In the early 2000s, Nintendo was relegated to third place in the game console market, behind Microsoft and Sony. Nintendo’s leaders then made the decision to develop a radically new game experience. What if video games weren’t mainly a solitary pursuit, but became an opportunity to have a good time with friends and family? What if, rather than focusing on the virtual world, emphasis were placed on the physical experience surrounding the game? Around the same time, a new technology—MEMS accelerometers—had appeared on the market. Nintendo took this technology and applied it to create the Wii controller, which conveys directives to the game console based on the player’s position and speed of movement. Just six months after its release in 2007, the Wii registered sales twice that of the Xbox and four times that of the PlayStation.
What happened to enable Nintendo to come up with the Wii?
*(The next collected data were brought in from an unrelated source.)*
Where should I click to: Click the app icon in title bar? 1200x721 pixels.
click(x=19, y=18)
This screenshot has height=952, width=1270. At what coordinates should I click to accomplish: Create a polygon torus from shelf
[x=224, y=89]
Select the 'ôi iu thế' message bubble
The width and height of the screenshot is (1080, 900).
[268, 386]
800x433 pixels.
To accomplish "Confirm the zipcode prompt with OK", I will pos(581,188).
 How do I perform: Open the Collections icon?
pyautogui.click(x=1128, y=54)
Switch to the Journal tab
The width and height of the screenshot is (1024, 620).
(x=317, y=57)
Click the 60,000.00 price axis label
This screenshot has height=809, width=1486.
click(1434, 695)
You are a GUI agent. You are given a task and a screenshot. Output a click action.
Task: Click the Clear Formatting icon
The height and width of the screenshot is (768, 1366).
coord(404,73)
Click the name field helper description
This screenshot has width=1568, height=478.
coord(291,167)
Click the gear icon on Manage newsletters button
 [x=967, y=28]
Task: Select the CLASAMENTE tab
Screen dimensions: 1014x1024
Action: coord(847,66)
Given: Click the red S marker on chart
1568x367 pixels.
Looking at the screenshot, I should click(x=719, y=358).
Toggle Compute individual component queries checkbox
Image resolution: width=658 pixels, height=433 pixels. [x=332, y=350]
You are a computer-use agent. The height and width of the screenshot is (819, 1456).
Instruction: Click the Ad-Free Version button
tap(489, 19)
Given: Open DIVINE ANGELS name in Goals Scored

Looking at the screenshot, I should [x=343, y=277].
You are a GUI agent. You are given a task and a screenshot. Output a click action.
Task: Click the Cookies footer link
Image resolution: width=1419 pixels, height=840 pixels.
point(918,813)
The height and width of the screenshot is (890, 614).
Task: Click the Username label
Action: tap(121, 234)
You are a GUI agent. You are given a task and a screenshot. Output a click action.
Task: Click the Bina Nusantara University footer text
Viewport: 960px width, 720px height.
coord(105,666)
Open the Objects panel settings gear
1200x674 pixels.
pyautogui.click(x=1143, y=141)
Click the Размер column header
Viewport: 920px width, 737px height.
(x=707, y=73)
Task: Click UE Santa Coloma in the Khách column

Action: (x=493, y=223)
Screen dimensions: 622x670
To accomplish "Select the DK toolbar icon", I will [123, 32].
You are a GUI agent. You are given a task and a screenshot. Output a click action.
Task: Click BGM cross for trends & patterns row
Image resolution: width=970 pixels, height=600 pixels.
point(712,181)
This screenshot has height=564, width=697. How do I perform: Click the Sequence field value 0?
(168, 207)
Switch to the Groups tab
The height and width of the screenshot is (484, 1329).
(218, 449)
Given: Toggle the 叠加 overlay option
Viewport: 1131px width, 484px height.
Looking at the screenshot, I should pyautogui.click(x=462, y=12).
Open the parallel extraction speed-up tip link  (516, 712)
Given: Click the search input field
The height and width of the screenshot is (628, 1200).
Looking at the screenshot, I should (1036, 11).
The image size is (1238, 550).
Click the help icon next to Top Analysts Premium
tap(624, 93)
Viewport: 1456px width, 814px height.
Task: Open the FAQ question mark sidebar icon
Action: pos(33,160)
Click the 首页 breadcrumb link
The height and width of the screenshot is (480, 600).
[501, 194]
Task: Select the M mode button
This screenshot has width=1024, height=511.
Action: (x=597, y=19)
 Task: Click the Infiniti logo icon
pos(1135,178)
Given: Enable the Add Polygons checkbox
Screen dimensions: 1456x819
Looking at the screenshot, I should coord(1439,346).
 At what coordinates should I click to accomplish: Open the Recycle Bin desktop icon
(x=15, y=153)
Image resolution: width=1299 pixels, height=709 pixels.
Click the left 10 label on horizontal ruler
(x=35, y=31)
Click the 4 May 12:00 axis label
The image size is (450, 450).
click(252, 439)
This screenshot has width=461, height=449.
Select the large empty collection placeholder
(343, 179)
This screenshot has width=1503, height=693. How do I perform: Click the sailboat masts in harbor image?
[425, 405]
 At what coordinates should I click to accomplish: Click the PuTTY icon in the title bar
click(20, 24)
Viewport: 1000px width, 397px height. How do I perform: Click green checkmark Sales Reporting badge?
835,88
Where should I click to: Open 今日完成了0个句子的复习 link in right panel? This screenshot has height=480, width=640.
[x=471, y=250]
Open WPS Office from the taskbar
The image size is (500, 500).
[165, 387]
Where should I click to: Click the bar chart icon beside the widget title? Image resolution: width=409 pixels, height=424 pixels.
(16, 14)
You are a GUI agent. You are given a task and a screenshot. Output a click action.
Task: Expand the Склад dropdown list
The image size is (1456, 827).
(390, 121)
The company certainly took advantage of a technological innovation in adopting MEMS. Yet Sony and Microsoft also had access to this technology, and didn’t design a novel experience with it. Nintendo definitely had great people. But Sony and Microsoft also had unparalleled creative talent at their disposal and an excellent understanding of the needs of their customers.
There’s no simple answer to this question, of course. However, a look at similar types of radical innovations reveals some commonalities, starting with the fierce desire of company leaders to invent tomorrow’s applications by distancing themselves from existing markets. And, to accomplish this, they conduct truly fundamental research, far removed from prevailing innovation approaches concentrated primarily on incremental innovation.